Guru: In my view, mulching may not suit pigeonpea (in my type of heavy soil). In the case that it rains heavily, the excess moisture in the soil would ruin the crop.
GS: What was the first reaction of KVK scientists and your fellow farmers when they saw your method of cultivating pigeonpea?
Guru: The reaction of the scientists was like that of a teacher seeing his student’s achievements. They were immensely elated and started spreading the message to other universities across states. Just last week, there was a visit from a batch of farmers and department officials from Tamil Nadu who came to see this plot. As for my fellow farmers, when they first saw me use only 500 grams of seed, as compared to the normal 5 kg per acre, and with unusually wide spacing, they thought that I must have gone insane. But when they saw the results later, they were convinced.
GS: Have other farmers started adopting this method?
Guru: After seeing my success, many people in our village and neighbouring villages have started using this method. I believe that Bijapur farmers have also started going for wider spacing.
GS: Have you heard about hybrid pigeonpea?
Guru: No, haven’t heard of it. If you could arrange for some seeds before the beginning of next season, I shall take it up.
GS: Some farmers complain they do not get quality seeds. Do you buy pigeonpea seeds every year? What is your view about the quality of seeds?
Guru: I buy certified seeds from KVK, Bidar. I do not subscribe to the debate on quality. Quality is one aspect. But what you practice in the field is also important; things should be done at the right time and precisely. Blaming the seed is an act to hide our inefficiencies.
GS: We wish to bring farmers from other states to show your fields. How do you feel about it?

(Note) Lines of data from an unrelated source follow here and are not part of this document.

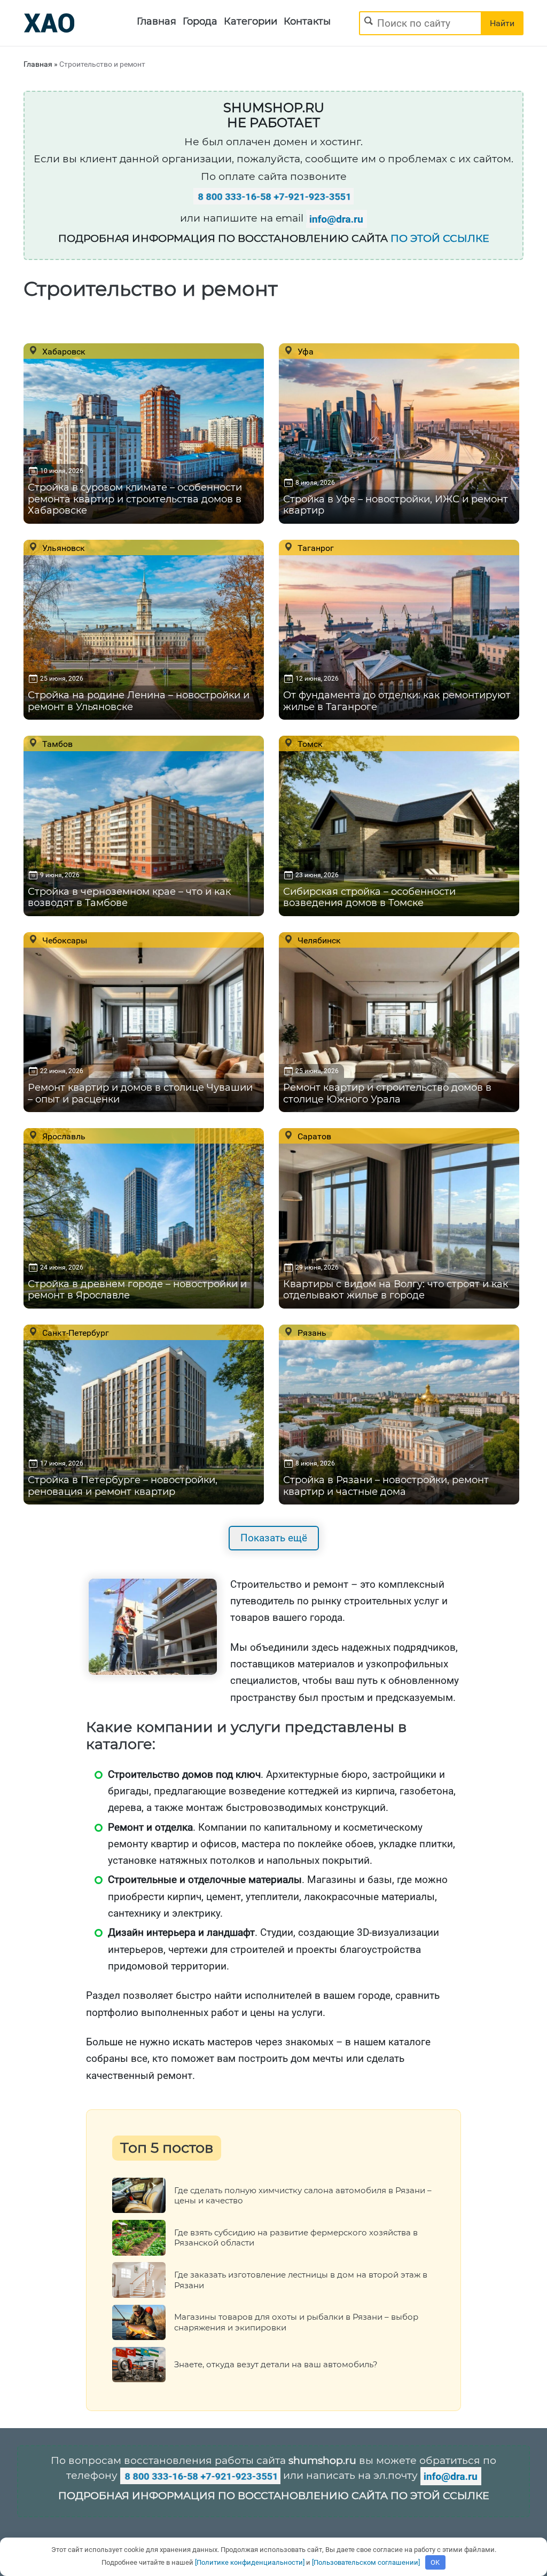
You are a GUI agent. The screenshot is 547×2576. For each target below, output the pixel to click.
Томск (309, 744)
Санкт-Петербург (74, 1332)
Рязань (310, 1332)
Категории (250, 21)
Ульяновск (62, 548)
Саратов (313, 1136)
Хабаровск (62, 351)
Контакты (307, 21)
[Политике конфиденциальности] (249, 2562)
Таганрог (314, 548)
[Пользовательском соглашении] (366, 2562)
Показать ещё (273, 1538)
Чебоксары (63, 940)
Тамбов (56, 744)
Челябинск (318, 940)
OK (435, 2562)
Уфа (304, 351)
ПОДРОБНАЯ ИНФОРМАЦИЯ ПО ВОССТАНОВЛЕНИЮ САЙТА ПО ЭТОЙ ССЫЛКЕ (273, 2496)
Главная (156, 21)
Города (200, 21)
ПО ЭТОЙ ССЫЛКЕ (439, 238)
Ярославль (62, 1136)
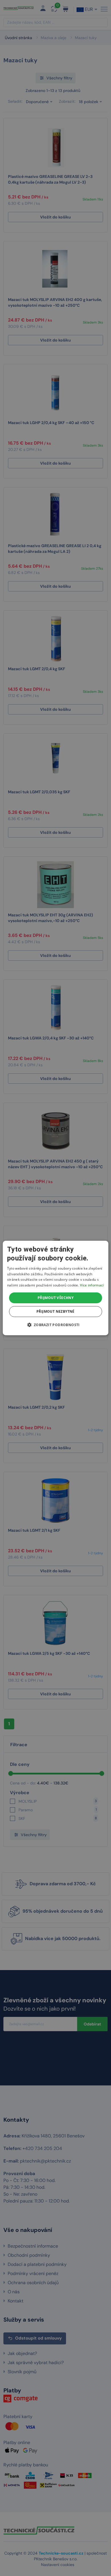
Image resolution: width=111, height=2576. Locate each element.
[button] (55, 1324)
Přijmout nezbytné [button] (55, 1311)
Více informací (92, 1285)
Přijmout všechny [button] (55, 1297)
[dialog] (55, 1288)
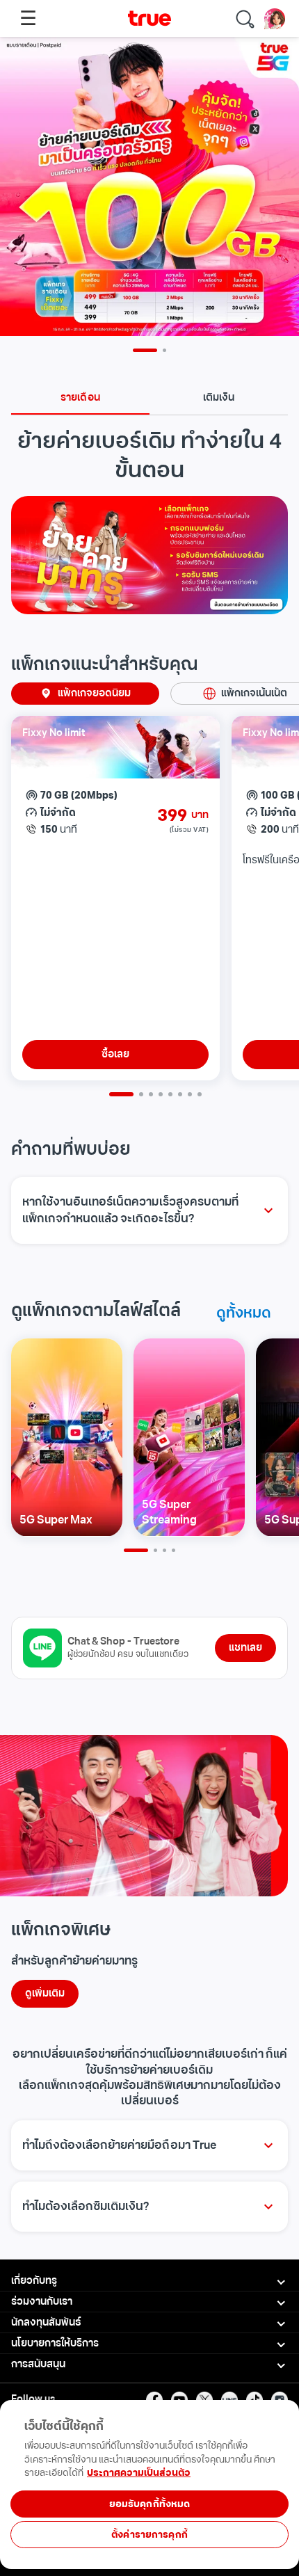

Guru: Many have already visited my fields — department officials, progressive farmers from Tamil Nadu, scientists, etc. I have opened a visitor’s book. It is a good feeling to know that others can learn from me. I also get to learn some things from them. Learning has no age.
GS: Will your children take up this profession? Have they got a similar inquisitiveness?
Guru: I have one son. He is still studying, and he may not come to this profession. It is losing its value day by day. For the products that you manufacture, you fix the price. But for the crop I grow with so much care, somebody else fixes the price. It is becoming less profitable with the rise in costs. If my son continues in this field and becomes a farmer like me, no family will join ours for a marriage alliance.
Dr G Shankar is general manager (customer relations) at Rallis India Ltd.